1. Know your business and brand

As an HR professional, it is critical to know your business. HR professionals are the first point of contact at their organizations and serve as examples for other employees. You need to be conscious of your role in protecting and maintaining the brand by how you conduct yourself and your knowledge of the company. Know the business, its financials and its competitors. Be able to speak the language and utilize the terminology that people in your business and industry employ.

2. Data is your friend

More firms are leveraging HR predictive analytics to obtain insights on which candidates to hire, how to identify the factors contributing to successful employee performance and what measures are more likely to retain key talent. Analytics is all about data. Excel skills are essential for carrying out many HR roles. HR professionals can stand out from their peers by understanding how to use Excel (macros, pivot tables), learning about workforce analytics and predictive analytics, and knowing how to talk about financial information.

3. Pick the right industry for you

HR professionals increase their chances for success when they find organizations and industries that fit their personalities. The panelists agreed on the importance of being knowledgeable about the industry in which you want to work and having a hunger to learn more about that industry. It is critical both to research different industries when searching for a new opportunity and know yourself. Jeanelle Degraffenreid mentioned conducting informational interviews to learn from professionals in your preferred industry.  Slyne Louissant added that if you have experience in another industry and want to switch, be open to trying new things and focus on your transferable skills.  You can think about your past experiences and highlight those that apply in your current search.  Finally, don’t forget to ask questions in interviews. While the interviewer is trying to find out if you are the right fit for the organization, you have every right to determine if the company and department will be a good place for you. For example, are you more comfortable carrying out tasks individually or working on a team? Use the opportunity to ask questions in an interview to gain valuable insights on what it is like to work at that organization.

** Task set **
1 – Reproduce the HR career tips between "1. Know your" and "and industry employ.", inclusive.
2 – For each statement, answer yes or no as to whether it agrees with the HR career tips, and quote the deciding words: (a) Excel skills are described as essential for many HR roles. (b) HR professionals are advised not to ask questions in interviews. (c) Jeanelle Degraffenreid advised focusing on transferable skills when switching industries.
The items after this point come from a separate source.

** Input data **
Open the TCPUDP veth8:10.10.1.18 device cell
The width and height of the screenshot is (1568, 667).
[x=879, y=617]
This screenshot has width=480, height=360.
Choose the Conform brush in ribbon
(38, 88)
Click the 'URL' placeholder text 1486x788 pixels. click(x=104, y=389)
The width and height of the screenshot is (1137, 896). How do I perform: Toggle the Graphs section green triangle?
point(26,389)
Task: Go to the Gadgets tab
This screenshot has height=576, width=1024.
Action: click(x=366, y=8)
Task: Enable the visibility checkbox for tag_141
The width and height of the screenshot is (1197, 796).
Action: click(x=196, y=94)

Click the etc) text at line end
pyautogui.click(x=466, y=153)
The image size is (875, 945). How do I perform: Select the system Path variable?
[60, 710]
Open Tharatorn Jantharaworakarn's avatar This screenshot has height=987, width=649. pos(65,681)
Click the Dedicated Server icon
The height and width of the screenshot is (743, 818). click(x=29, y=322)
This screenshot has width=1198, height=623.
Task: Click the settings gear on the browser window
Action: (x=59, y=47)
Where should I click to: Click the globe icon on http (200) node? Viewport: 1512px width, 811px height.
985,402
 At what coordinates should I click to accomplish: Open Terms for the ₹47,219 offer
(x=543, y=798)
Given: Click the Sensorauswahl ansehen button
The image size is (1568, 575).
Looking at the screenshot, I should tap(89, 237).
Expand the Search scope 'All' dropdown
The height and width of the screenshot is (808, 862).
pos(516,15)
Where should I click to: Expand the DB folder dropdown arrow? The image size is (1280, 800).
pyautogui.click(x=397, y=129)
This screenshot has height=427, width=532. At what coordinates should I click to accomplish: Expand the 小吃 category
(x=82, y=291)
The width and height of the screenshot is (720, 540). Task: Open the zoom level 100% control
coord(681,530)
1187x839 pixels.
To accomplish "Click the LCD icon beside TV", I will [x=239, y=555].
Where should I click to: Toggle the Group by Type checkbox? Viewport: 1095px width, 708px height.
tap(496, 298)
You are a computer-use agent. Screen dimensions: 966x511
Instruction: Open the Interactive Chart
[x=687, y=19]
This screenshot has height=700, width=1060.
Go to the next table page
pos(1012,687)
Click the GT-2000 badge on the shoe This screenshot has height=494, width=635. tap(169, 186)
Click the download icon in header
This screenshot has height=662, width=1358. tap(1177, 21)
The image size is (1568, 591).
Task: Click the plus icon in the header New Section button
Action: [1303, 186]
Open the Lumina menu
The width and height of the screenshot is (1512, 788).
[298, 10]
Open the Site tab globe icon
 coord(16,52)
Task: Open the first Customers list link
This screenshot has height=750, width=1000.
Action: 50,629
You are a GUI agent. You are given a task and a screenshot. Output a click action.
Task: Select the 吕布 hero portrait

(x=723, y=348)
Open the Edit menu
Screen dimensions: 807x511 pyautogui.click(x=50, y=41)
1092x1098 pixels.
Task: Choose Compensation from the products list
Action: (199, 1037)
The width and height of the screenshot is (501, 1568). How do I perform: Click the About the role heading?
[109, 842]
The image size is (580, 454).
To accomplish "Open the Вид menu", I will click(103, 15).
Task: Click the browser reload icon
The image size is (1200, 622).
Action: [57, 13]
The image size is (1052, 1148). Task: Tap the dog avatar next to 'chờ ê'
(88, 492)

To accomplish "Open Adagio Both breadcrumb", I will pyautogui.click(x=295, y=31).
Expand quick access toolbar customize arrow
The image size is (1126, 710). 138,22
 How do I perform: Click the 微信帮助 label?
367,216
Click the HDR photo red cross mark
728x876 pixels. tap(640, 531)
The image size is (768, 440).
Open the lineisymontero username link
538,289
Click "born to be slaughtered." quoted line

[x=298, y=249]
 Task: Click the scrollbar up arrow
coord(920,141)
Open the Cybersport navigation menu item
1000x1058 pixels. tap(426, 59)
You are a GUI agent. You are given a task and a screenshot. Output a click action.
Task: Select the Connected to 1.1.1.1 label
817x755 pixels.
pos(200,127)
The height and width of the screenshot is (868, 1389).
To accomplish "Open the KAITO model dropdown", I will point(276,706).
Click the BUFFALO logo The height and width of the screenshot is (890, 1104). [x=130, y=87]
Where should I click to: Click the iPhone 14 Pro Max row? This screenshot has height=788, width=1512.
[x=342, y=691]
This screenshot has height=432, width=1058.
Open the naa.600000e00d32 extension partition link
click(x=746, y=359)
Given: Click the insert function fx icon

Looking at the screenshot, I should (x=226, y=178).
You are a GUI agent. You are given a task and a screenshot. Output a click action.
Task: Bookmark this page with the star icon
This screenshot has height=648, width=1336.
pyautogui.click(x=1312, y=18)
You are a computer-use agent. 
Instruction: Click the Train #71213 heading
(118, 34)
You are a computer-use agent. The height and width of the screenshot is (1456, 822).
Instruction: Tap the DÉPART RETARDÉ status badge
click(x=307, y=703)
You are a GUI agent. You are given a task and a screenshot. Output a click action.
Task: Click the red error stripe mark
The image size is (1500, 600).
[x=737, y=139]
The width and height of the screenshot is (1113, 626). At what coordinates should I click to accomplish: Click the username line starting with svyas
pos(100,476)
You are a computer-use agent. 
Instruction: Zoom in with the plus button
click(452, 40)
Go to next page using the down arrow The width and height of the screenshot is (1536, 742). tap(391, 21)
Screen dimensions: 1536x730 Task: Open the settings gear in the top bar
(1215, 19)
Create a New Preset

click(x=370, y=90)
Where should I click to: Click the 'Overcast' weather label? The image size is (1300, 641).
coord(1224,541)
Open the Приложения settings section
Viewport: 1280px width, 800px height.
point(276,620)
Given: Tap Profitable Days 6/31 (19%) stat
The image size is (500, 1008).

** Completed exercise **
1 –
1. Know your business and brand

As an HR professional, it is critical to know your business. HR professionals are the first point of contact at their organizations and serve as examples for other employees. You need to be conscious of your role in protecting and maintaining the brand by how you conduct yourself and your knowledge of the company. Know the business, its financials and its competitors. Be able to speak the language and utilize the terminology that people in your business and industry employ.

2 –
(a) Yes: "Excel skills are essential for carrying out many HR roles."
(b) No: "Finally, don’t forget to ask questions in interviews."
(c) No: "Slyne Louissant added that if you have experience in another industry and want to switch, be open to trying new things and focus on your transferable skills."